Procedure - Information Security Incident Response Policy Procedures

PURPOSE

Pacific University has adopted this Information Security Incident Response Policy and Procedure to ensure the confidentiality, integrity, and availability of all Protected Data we create, receive, maintain, or transmit as required by federal or state regulatory requirements, including but not limited to FERPA, GLBA, HIPAA, PCI, and other regional or local applicable laws and regulations.

University colleges, schools, and departments should follow these procedures to comply with the Information Security Incident Response Policy, Policy Number POL – UIS4507.

PROCEDURE

Reporting an Incident

Any member of the Pacific community (staff, students, faculty, etc.) including business associates must immediately notify the Pacific University Technology Helpdesk and request the creation of a high priority service ticket for an information security incident. The Technology Helpdesk will create a ticket and notify the Privacy Officer and the Chief Information Security Officer. The member of the Technology Helpdesk will follow security procedures outline in this policy and the UIS knowledge base article to ensure timely response to the situation.

Incident Handling

The university relies on the Incident Response Team to oversee incident handling. The team includes the Privacy Officer, Chief Information Security Officer, and the Director of Legal Affairs. The Associate VP for of Marketing and Communications and directors of other departments may be included as necessary.

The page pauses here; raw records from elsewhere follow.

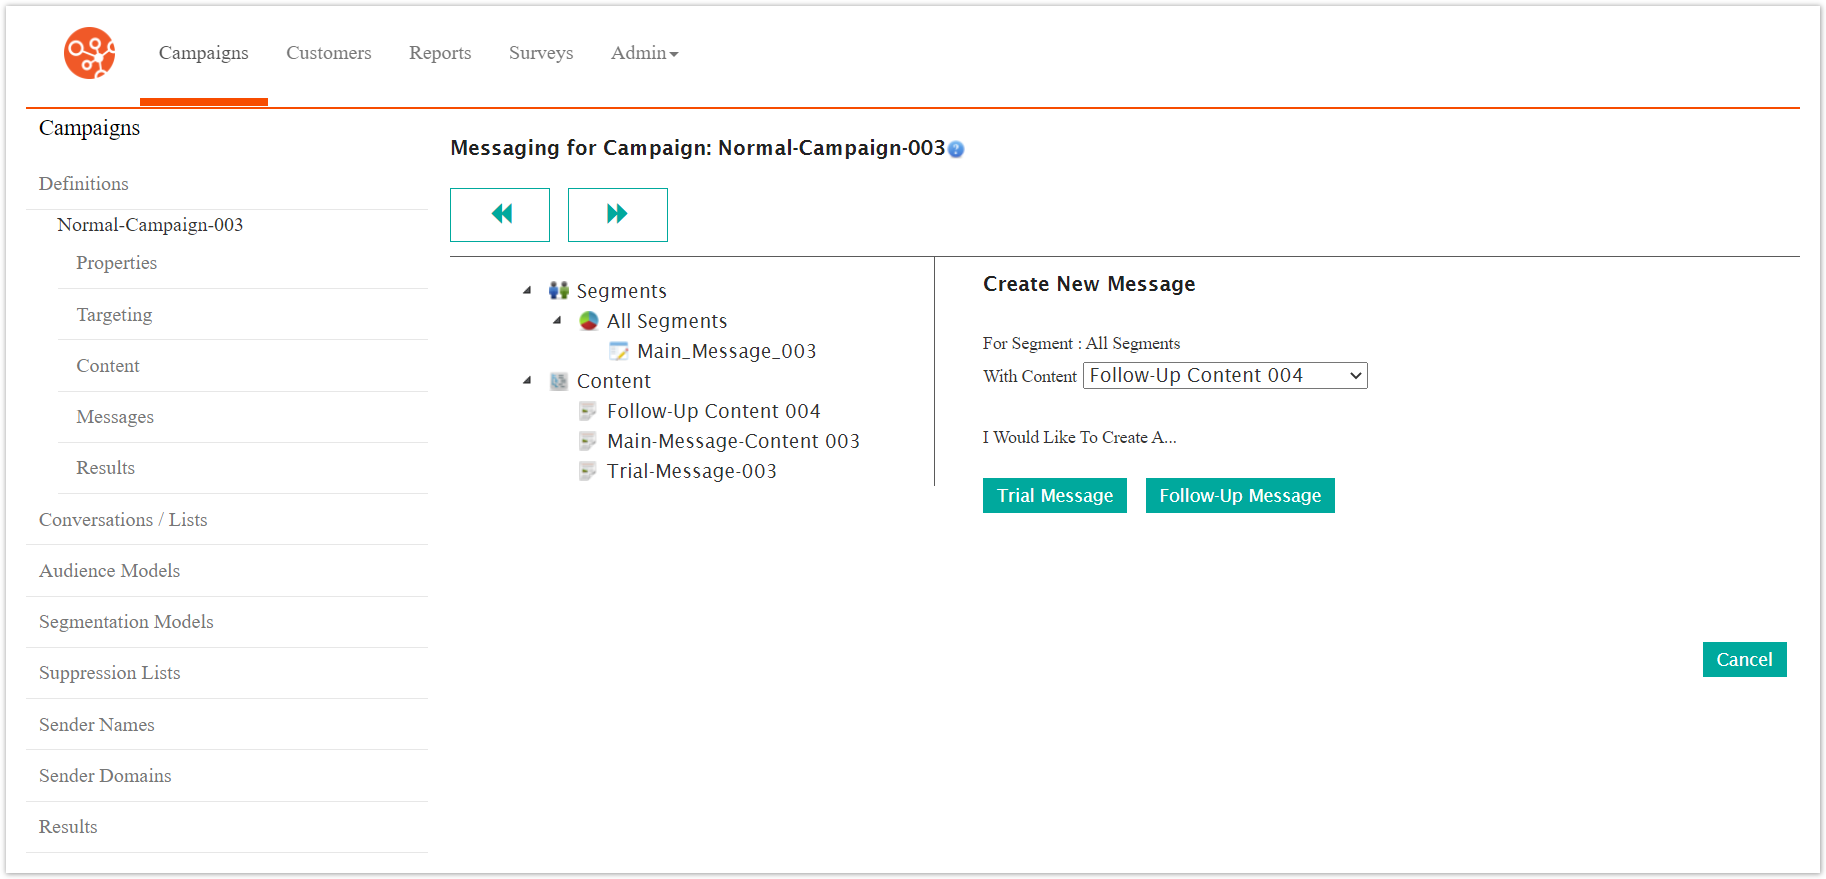The height and width of the screenshot is (879, 1826).
Task: Collapse the All Segments tree node
Action: tap(557, 321)
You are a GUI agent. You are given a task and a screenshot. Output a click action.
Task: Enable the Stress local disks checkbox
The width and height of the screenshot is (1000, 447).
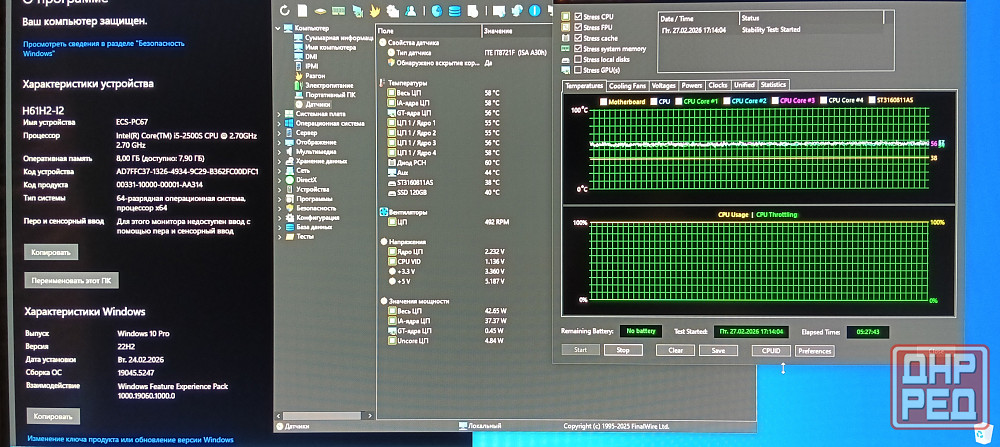(x=578, y=59)
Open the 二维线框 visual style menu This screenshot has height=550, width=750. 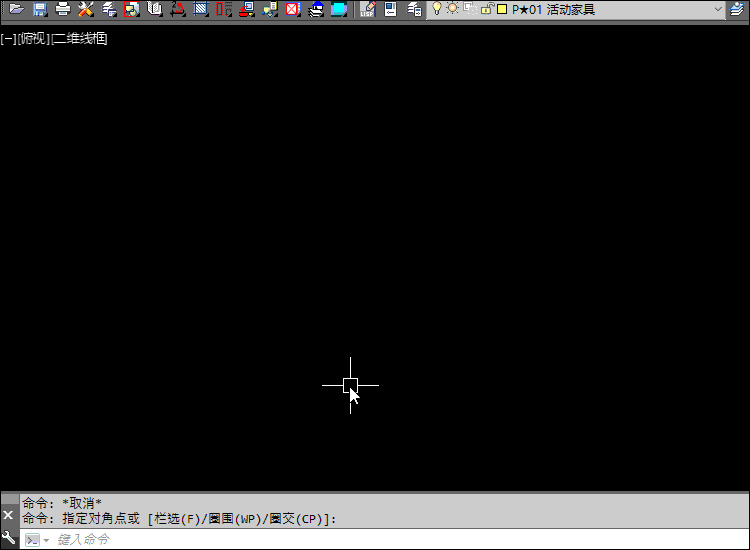(x=80, y=39)
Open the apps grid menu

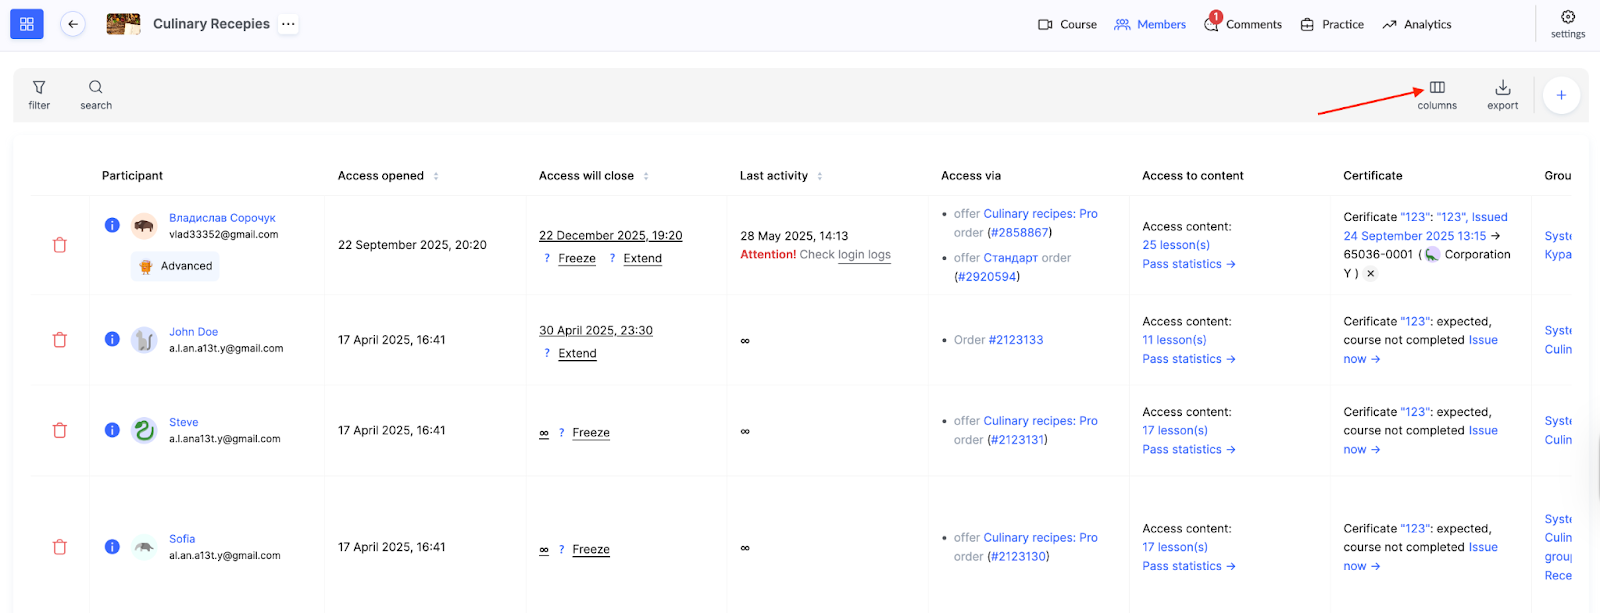click(27, 24)
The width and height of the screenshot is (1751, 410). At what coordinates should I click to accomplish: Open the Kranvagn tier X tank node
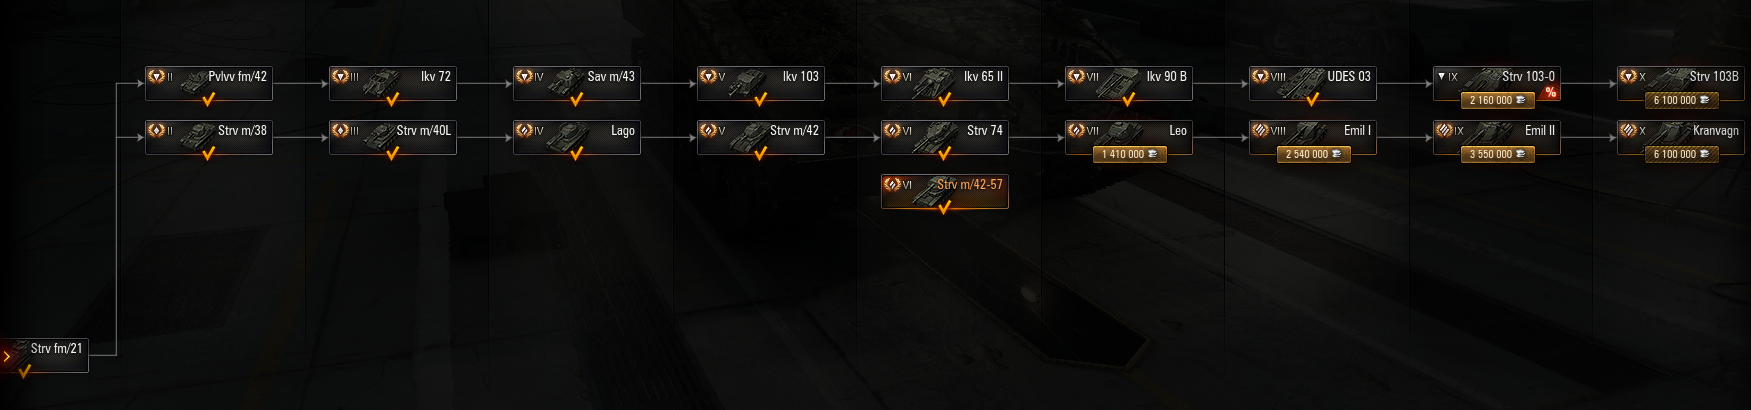coord(1681,138)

The Privacy Officer will serve as primary contact for PHI incidents. A privacy issue may require a security audit as part of the privacy investigation.

Pacific is a geographically distributed, multidisciplinary organization, such that centralized incident handling can be challenging. To simplify and streamline security incident reporting, management and response, Pacific relies on a standardized Incident Detection and Analysis form.

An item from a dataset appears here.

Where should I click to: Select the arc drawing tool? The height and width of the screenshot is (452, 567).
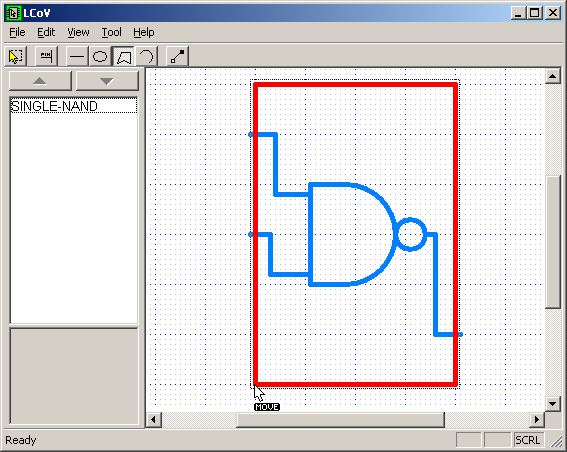tap(146, 56)
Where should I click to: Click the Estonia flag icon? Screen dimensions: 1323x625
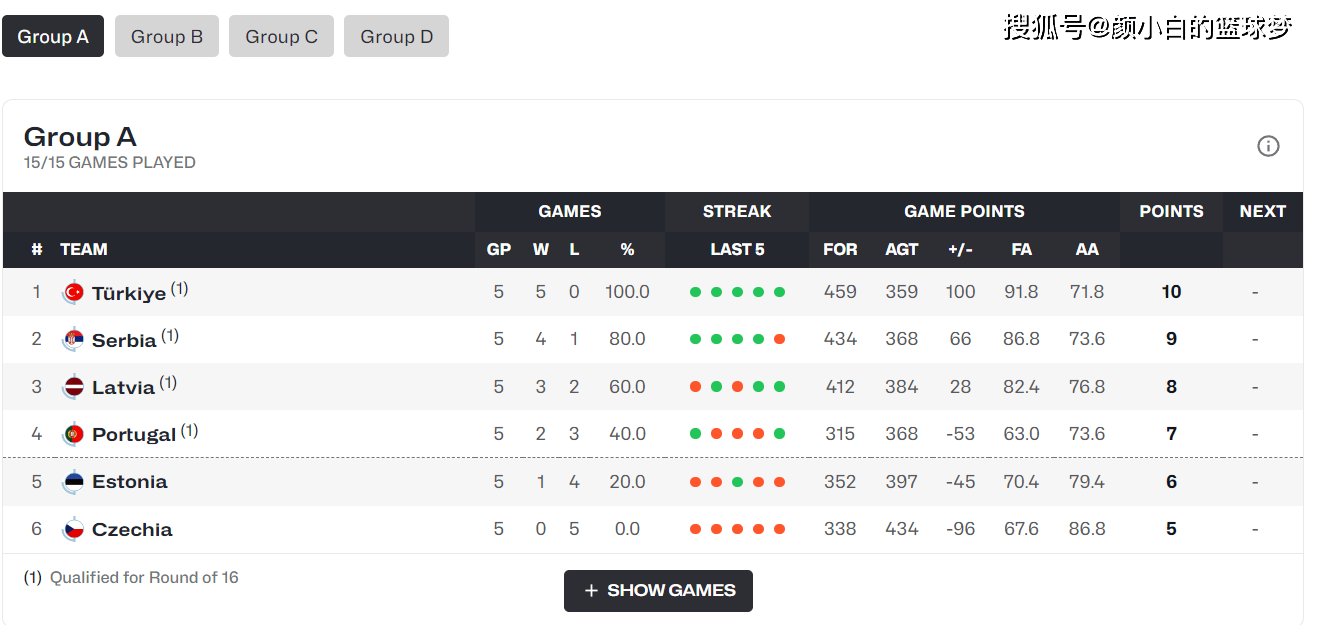[73, 482]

By using standardized forms, fundamental details about the incident will be captured. These include reporting party’s name, contact information, and date and time of incident reporting. Additionally, the forms are designed to capture details through all phases of incident management: Detection and Analysis, Containment and Eradication, and Restoration of Service and reporting.

Incident Detection and Analysis:

All Pacific users will use phone or email to report details related to a security incident. Contacting the Helpdesk with a high priority ticket is the preferred method. A team member will complete Incident Detection and Analysis form.

Once the information above has been recorded, the incident ticket will progress from the discovery and analysis phase to the containment and eradication phase.

Incident Containment and Eradication:

Once an end-user submits a security incident ticket, the incident will be routed to the appropriate UIS team member for follow-up. The Chief Information Security Officer should be promptly informed of the situation. The Chief Information Security Officer will notify the Incident Response Team of a potential risk and continue to keep them informed throughout the analysis process. Details will be captured on the Incident Detection and Analysis form.

Incident Recovery and Root Cause Analysis:

Once the incident is contained and eradicated, the assigned individual or team will move into recovery and root cause analysis. The goal of recovery and root cause analysis is to restore the system(s) to normal operation and determine what caused the incident so that corrective measures can be implemented to prevent future incidents. During this phase, the individual managing the incident will work with the Privacy Officer to confirm any impact to customer data. If there is data containing PHI or PII the Privacy Officer must be involved if not already aware.                                                                                        

Special Considerations –

Protected Data: If it is determined the incident may have impacted Protected Data, the assigned team responsible for analysis will contact the HIPAA Privacy Officer and Chief Information Security Officer.

  1. The Privacy Officer determines if the data falls within HIPAA definition and requirements.
  2. The Incident Response Team will assume the lead on any data breaches involving Protected Data including final determination and appropriate response.
  3. If applicable, The Privacy Officer working with Legal Affairs department will review contractual obligations with third parties (such as Business Associate Agreements in the case of PHI) and any other contractual documentation between Pacific and the third party and determine Pacific’s obligations.

Closure:

All incidents must be routed to Incident Response Team for closure.